Republican tax plan seeks to close ‘like-kind’ exchange loophole | The Republican party’s new tax plan released by the US House of Representatives last week has caused concern in areas of the art market, due to the proposed partial closing of a loophole – known as the 1031 or ‘like-kind’ exchange rule – that allows investors to avoid high tax rates on certain purchases, including extremely valuable artworks. The proposed plan would eliminate these exchanges, which currently allow buyers to use the proceeds from the sale of an asset to purchase an equivalent piece of property within a short timeframe, without paying capital-gains tax, except for in the case of real estate (the sector in which the loophole is most commonly used). The bill also intends to raise the standards required of private museums hoping to qualify for full tax benefits, specifying that they remain open to the public for at least 1,000 hours a year.
Art Dealers Association of America names Maureen Bray as executive director | The Art Dealers Association of America has announced the appointment of a new executive director: New York-based gallerist Maureen Bray. Bray, who currently directs David Nolan Gallery, will succeed the ADAA’s incumbent director Linda Blumberg, who has stepped down after an 11-year tenure.

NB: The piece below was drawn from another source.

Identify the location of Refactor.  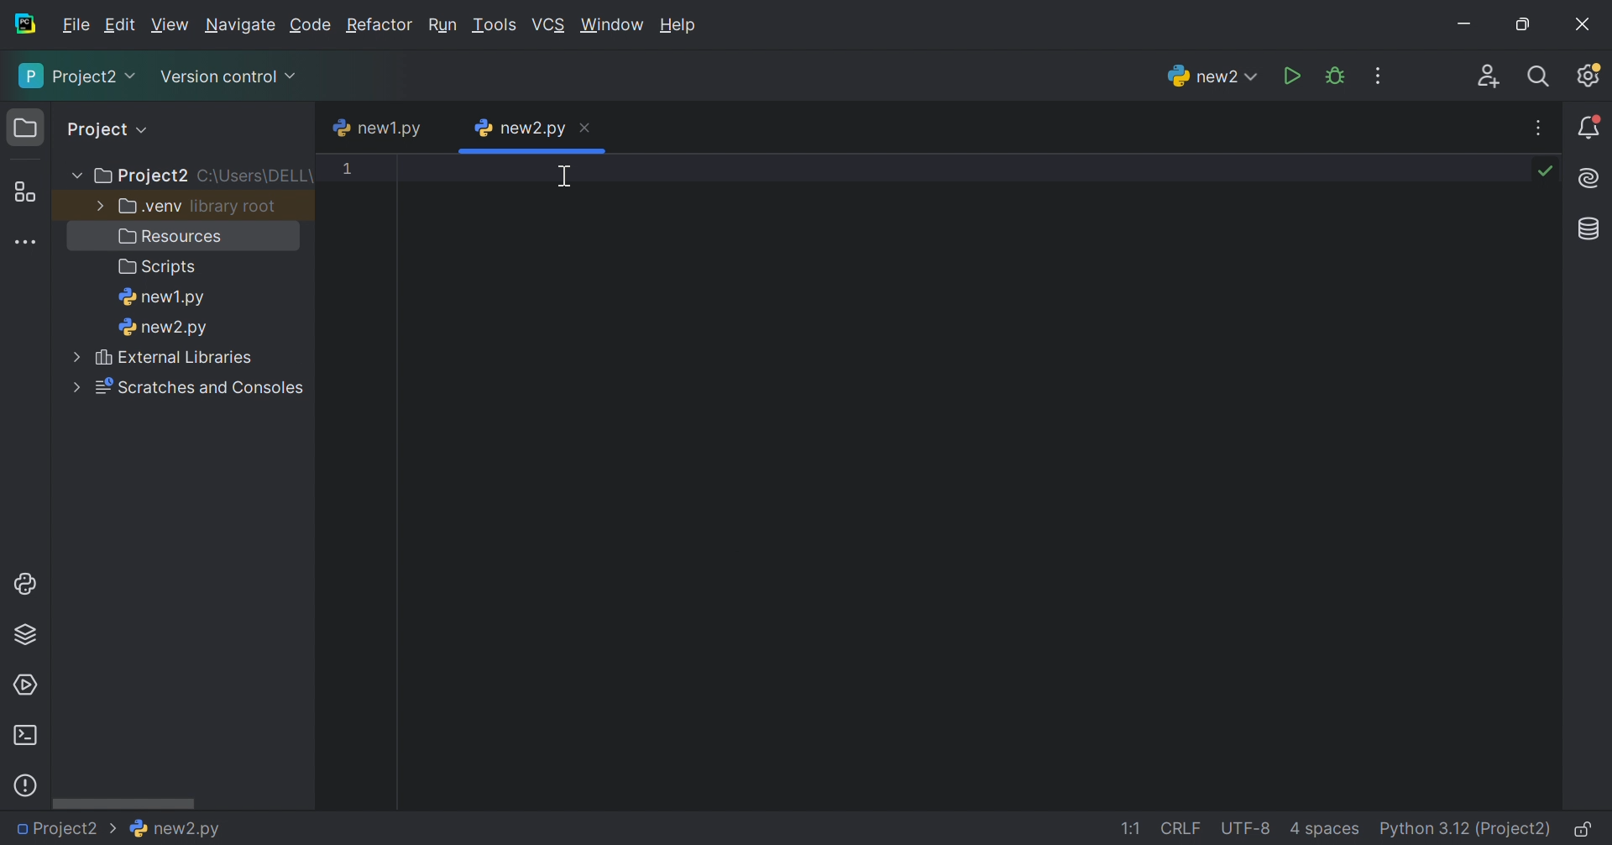
(383, 24).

City of London returns Nazi-looted Dutch Old Master painting | A 17th-century Dutch oil painting, until now on display at the Lord Mayor of London’s official residence at Mansion House, is today returning to the heirs of its former owner, children’s hospital director J.H. Smidt van Gelder, from whom the work was stolen in the Netherlands by Nazis in 1945. The Oyster Meal (c. 1664–65) by Jacob Ochtervelt was later purchased by property developer Lord Harold Samuel, who bequeathed his collection to the City of London corporation after his death in 1987, on the condition that it hang permanently in Mansion House (his daughters have waived this condition to allow the painting’s return). Researchers from the Commission for Looted Art in Europe traced the work to a group of 14 paintings owned by Smidt van Gelder looted from the town of Arnhem during a Nazi attack, of which five remain missing.

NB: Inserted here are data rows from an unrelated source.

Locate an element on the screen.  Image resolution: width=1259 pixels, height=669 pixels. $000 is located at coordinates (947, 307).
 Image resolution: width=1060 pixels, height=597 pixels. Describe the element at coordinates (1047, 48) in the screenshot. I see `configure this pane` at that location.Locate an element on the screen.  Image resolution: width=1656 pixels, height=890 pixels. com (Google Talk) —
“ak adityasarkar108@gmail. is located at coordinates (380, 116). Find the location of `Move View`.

London art dealer Amanda Wilkinson to open new gallery | Amanda Wilkinson, former co-owner of the now-closed Wilkinson Gallery in East London, is opening a new space in Soho, the Art Newspaper reports. The new eponymous gallery, which launches on 18 November with a solo exhibition of work by Korean artist Jewyo Rhii, will represent many of Wilkinson’s former artists, including Joan Jonas, Laurie Simmons, and the estate of Derek Jarman.

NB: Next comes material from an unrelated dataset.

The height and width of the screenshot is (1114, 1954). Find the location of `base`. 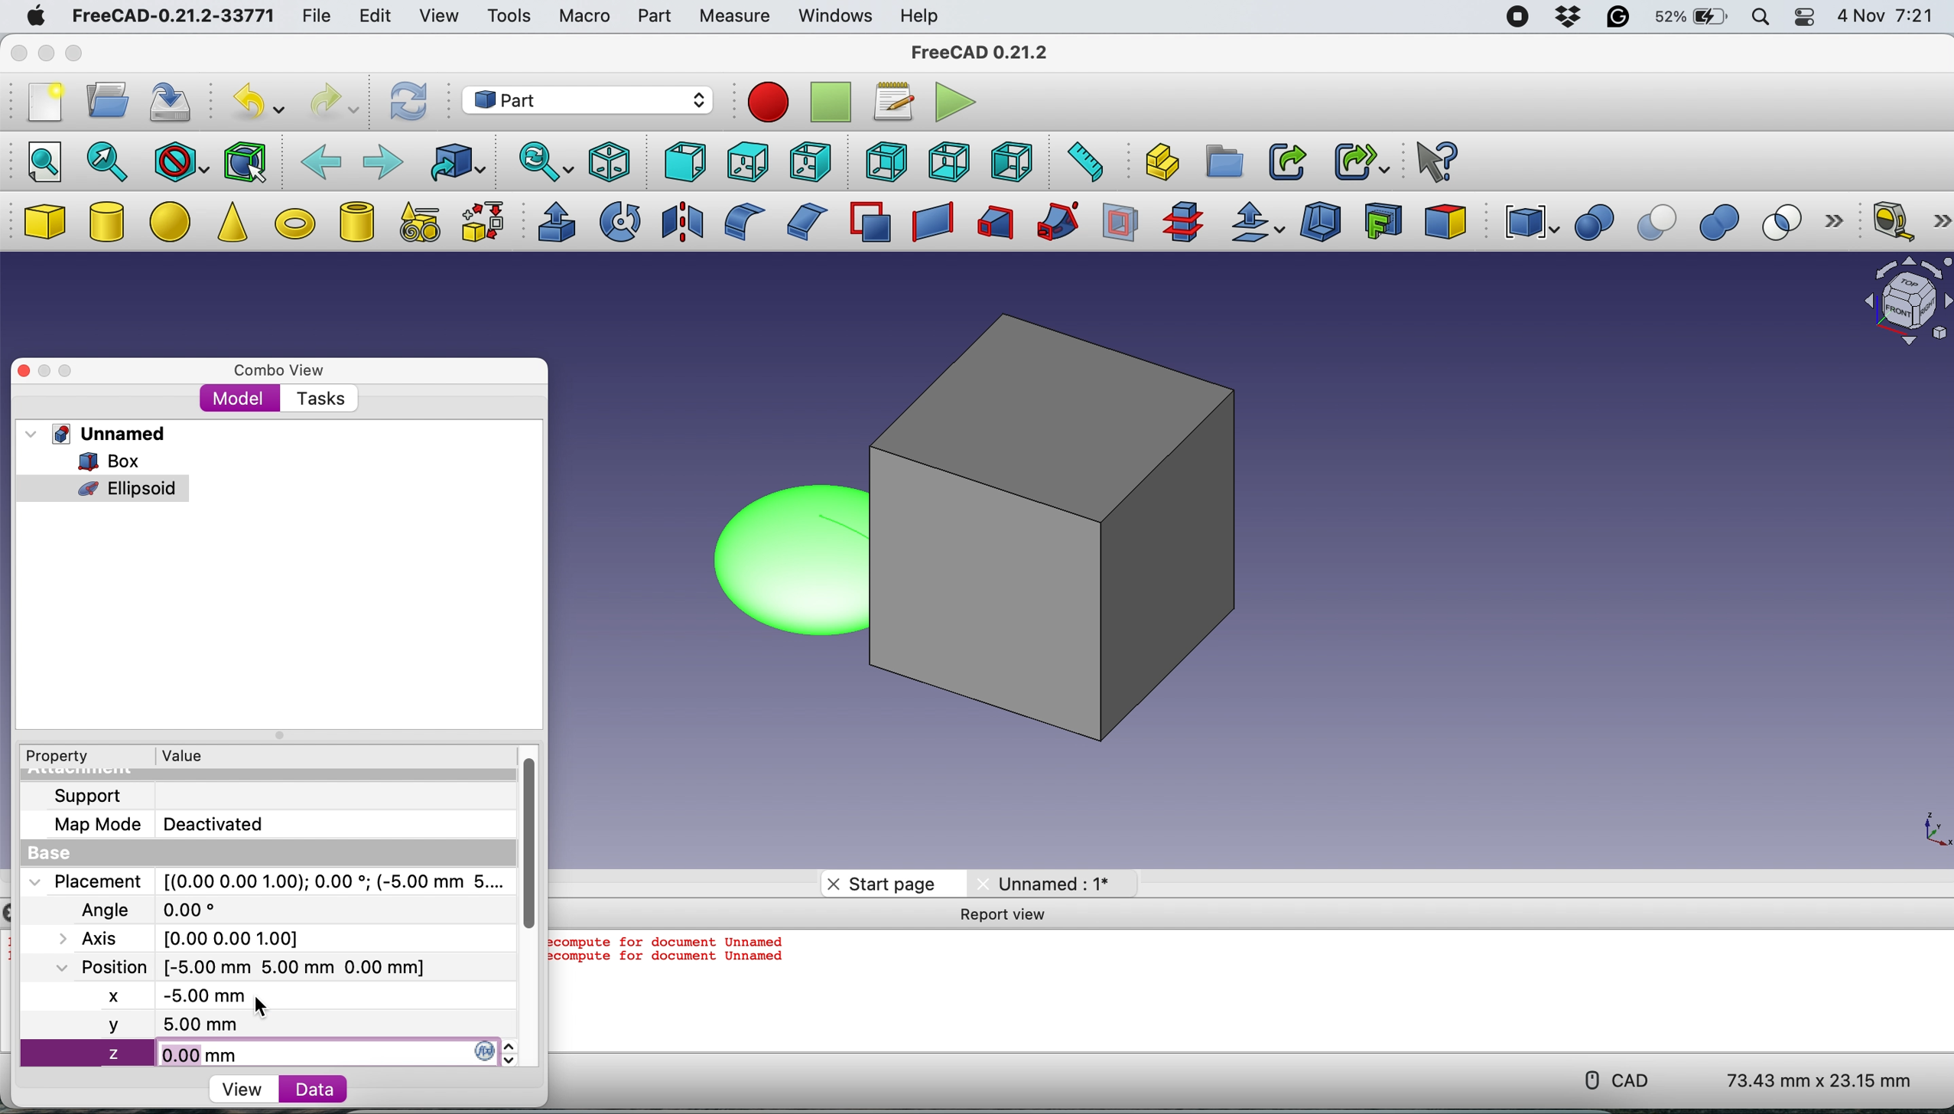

Recommended reading | The New York Times interviews Metropolitan Museum of Art curator Carmen C. Bambach, who explains how she managed to attribute a loaned 16th-century drawing to Michelangelo’s hand. In the Guardian’s letters, meanwhile, several readers – including Labour member of the House of Lords Patricia Hollis and ArtWatch UK director Michael Daley – voice their criticisms of David Adjaye’s proposed design for London’s new Holocaust memorial. Finally, at Hyperallergic by Felix Salmon: ‘The Berserk Battle Over the Berkshire Museum and Its Art Collection’, a damning summary of the ongoing legal proceedings regarding the Pittsfield institution’s planned deaccessioning sale.